Au titre IV du livre Ier de la partie 4 du code de la défense, il est créé un chapitre V « Dispositions particulières au personnel de la gendarmerie nationale » comprenant les articles L. 4145-1, L. 4145-2 et L. 4145-3 ainsi rédigés :

« CHAPITRE V

« Dispositions particulières au personnel de la gendarmerie nationale

« Art. L. 4145-1. - Outre les officiers et les sous-officiers de gendarmerie, les officiers du corps technique et administratif de la gendarmerie nationale, les sous-officiers du corps de soutien technique et administratif de la gendarmerie nationale, et les volontaires des armées, en service au sein de la gendarmerie nationale, le personnel militaire de la gendarmerie nationale comprend des officiers, sous-officiers et militaires du rang réservistes qui renforcent les unités d'active, individuellement ou en formations constituées.
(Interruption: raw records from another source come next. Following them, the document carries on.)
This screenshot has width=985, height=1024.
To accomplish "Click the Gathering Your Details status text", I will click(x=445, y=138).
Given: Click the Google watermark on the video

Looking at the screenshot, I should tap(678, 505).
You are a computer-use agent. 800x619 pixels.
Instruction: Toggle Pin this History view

Prioritairement employés dans des fonctions opérationnelles, ceux-ci participent également aux fonctions de soutien.

« Art. L. 4145-2. - Les officiers et sous-officiers de gendarmerie, du fait de la nature et des conditions d'exécution de leurs missions, sont soumis à des sujétions et des obligations particulières en matière d'emploi et de logement en caserne. 

« Art. L. 4145-3. - En contrepartie des sujétions et obligations qui leur sont applicables, les officiers et sous-officiers de gendarmerie bénéficient d'un classement indiciaire spécifique et peuvent bénéficier de conditions particulières en matière de régime indemnitaire. »
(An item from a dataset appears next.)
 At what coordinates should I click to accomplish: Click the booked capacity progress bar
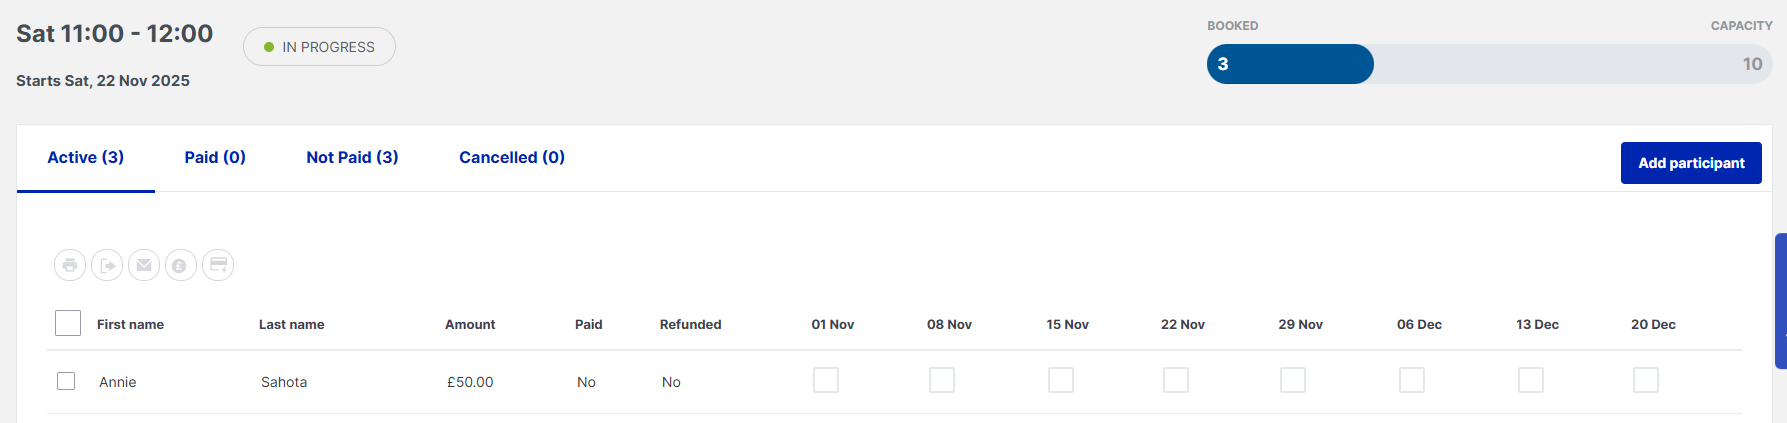[1489, 64]
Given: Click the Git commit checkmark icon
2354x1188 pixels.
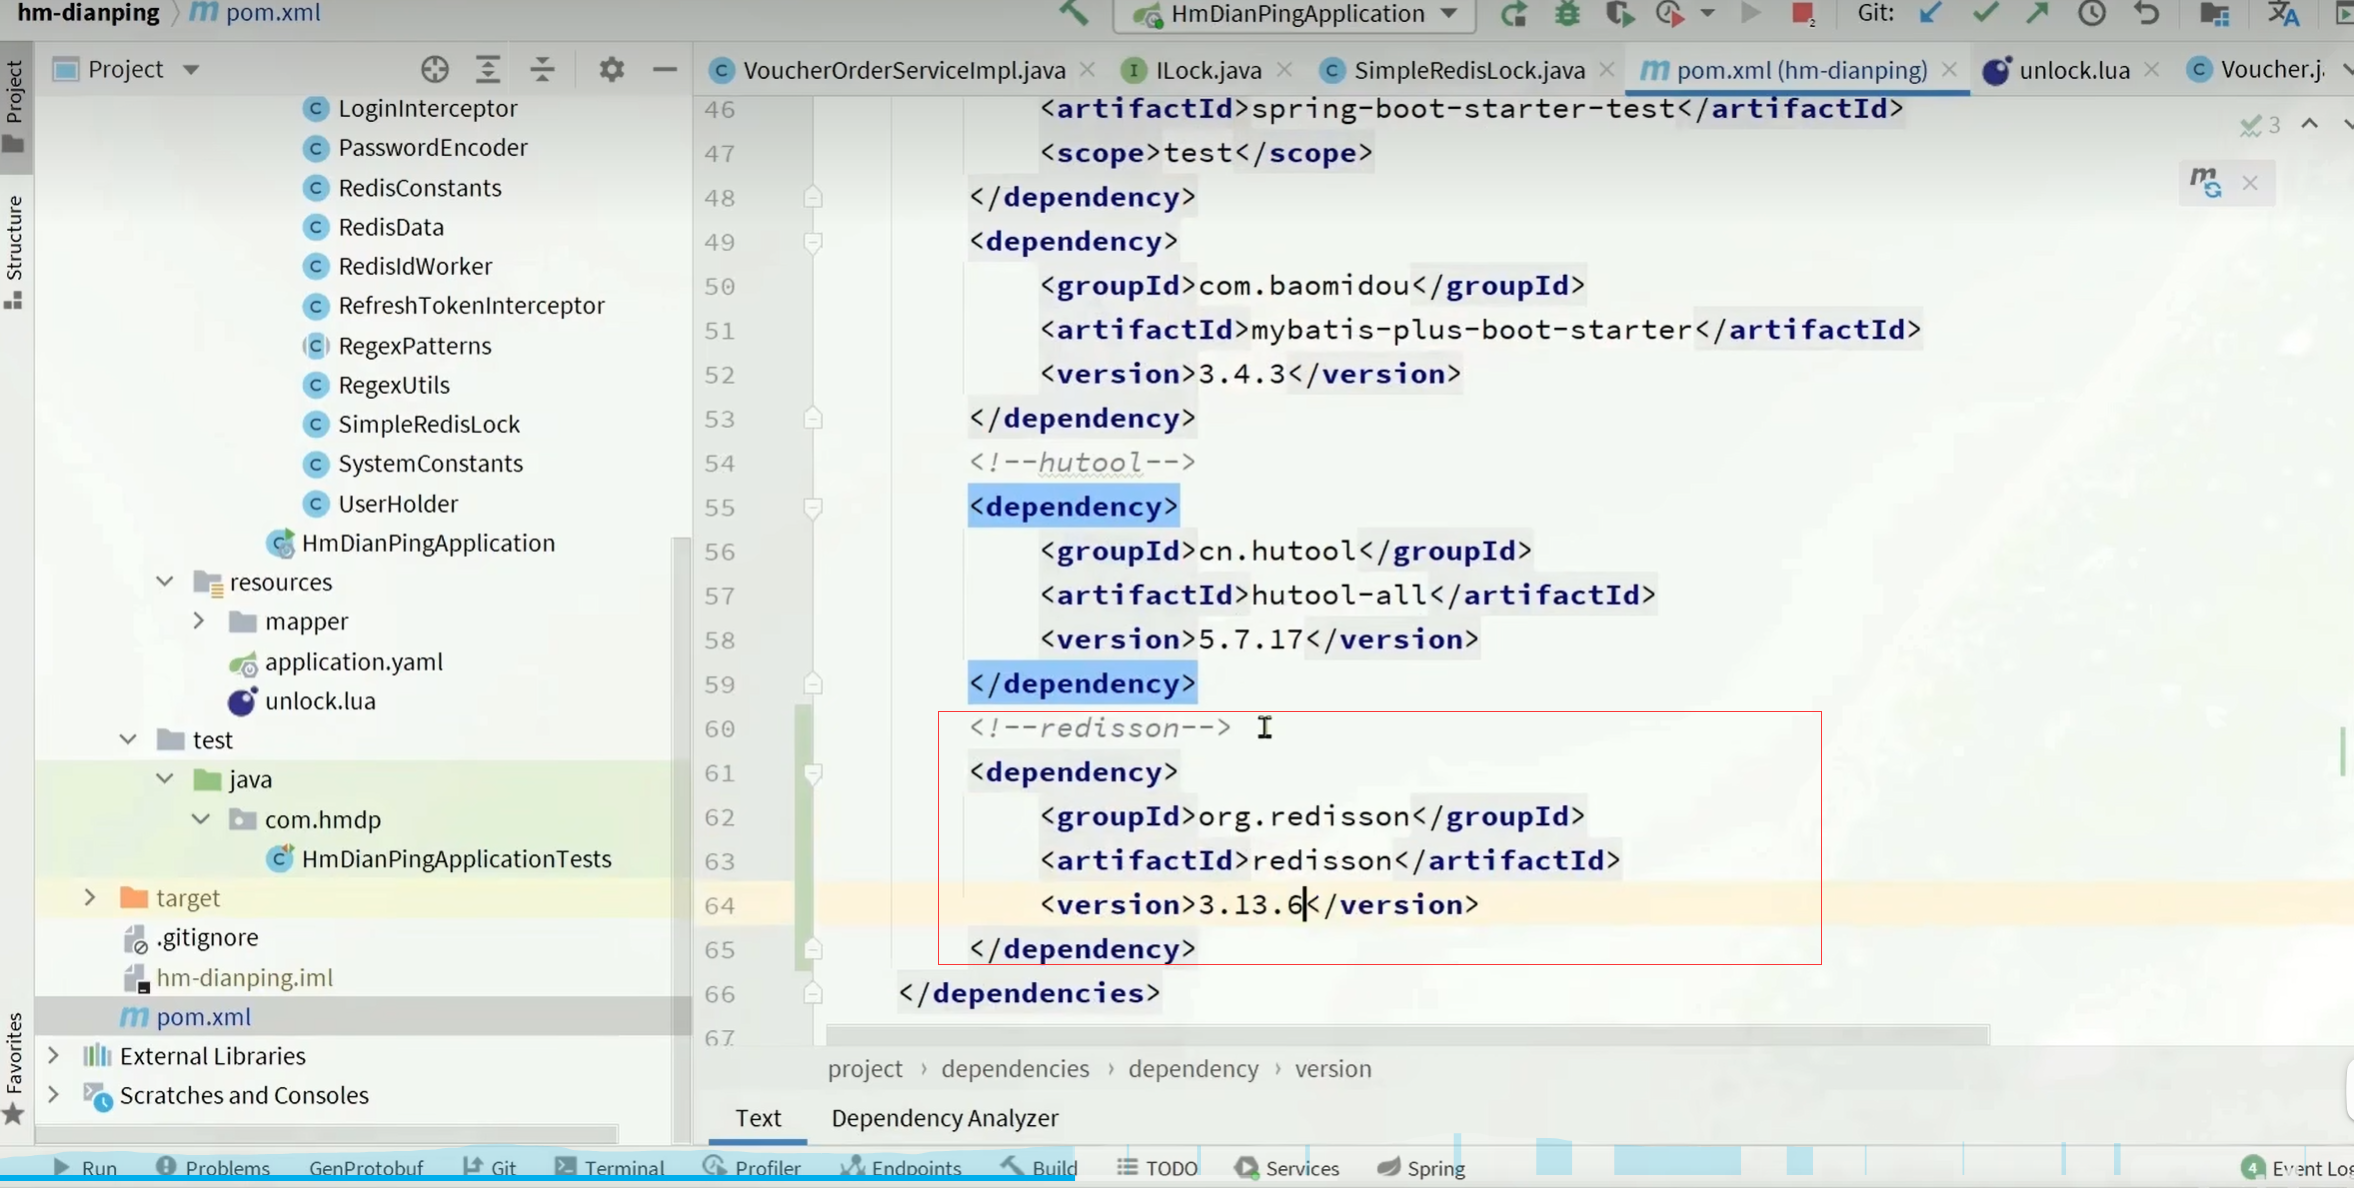Looking at the screenshot, I should 1985,13.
M. le président. Je suis saisi de deux amendements identiques.

L'amendement n° 9 est présenté par M. Faure, au nom de la commission des affaires étrangères.

L'amendement n° 28 est présenté par M. Courtois, au nom de la commission des lois.

Ces deux amendements sont ainsi libellés :

I. Dans le premier alinéa de cet article, remplacer les mots :

« Dispositions particulières au personnel de la gendarmerie nationale »

par les mots :

« Militaires de la gendarmerie nationale »

 II. En conséquence, rédiger ainsi l'intitulé du texte proposé par cet article pour le chapitre V du titre IV du livre Ier de la partie 4 du code de la défense :

« Militaires de la gendarmerie nationale

La parole est à M. le rapporteur, pour présenter l'amendement n° 9.

M. Jean Faure, rapporteur. Il s’agit d’un amendement rédactionnel, monsieur le président.

M. le président. La parole est à M. le rapporteur pour avis, pour présenter l'amendement n° 28.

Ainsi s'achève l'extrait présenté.